Cocoa butter typically has a melting point of around 34–38 C, so chocolate is solid at room temperature but readily melts once inside the mouth. Cocoa butter displays polymorphism, having different crystalline forms with different melting points. Conventionally the assignment of cocoa butter crystalline forms uses the nomenclature of Wille and Lutton with forms I, II, III, IV, V, and VI having melting points 17.3, 23.3, 25.5, 27.5, 33.8, and 36.3 C, respectively. The production of chocolate aims to crystallize the chocolate so that the cocoa butter is predominantly in form V, which is the most stable form that can be obtained from melted cocoa butter. (Form VI either develops in solid cocoa butter after long storage or is obtained by crystallization from solvents). A uniform form V crystal structure will result in smooth texture, sheen, and snap. This structure is obtained by chocolate tempering. Melting the cocoa butter in chocolate and then allowing it to solidify without tempering leads to the formation of unstable polymorphic forms of cocoa butter.
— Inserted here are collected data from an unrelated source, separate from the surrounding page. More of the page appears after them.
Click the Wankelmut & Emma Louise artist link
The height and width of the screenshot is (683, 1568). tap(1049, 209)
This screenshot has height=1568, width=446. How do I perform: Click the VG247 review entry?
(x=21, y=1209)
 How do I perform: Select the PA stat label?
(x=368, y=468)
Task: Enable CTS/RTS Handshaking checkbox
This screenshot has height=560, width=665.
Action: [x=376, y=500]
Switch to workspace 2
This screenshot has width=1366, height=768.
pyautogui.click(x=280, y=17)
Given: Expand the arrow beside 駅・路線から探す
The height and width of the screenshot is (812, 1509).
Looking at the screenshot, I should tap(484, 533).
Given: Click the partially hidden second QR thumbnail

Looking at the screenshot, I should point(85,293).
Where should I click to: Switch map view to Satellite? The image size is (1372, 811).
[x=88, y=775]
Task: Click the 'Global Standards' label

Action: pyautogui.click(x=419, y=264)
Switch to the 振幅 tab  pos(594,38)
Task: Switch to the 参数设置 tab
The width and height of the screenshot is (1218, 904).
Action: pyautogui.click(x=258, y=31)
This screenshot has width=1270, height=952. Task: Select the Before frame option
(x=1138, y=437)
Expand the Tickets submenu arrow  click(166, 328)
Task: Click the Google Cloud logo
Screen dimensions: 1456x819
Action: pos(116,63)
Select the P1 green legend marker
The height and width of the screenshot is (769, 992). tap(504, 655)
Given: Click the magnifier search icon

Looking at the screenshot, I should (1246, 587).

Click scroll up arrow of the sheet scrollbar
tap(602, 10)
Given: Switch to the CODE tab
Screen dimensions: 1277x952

This can easily happen when chocolate bars are allowed to melt in a hot room and lead to the formation of white patches on the surface of the chocolate called fat bloom or chocolate bloom.

Cocoa butter from different places has different properties. Malaysian and Indonesian cocoa butter generally crystallize faster, and into a harder chocolate than Brazilian cocoa butter. Brazilian cocoa butter, after slowly crystallizing, forms a softer chocolate. West African cocoa butter has properties between the two.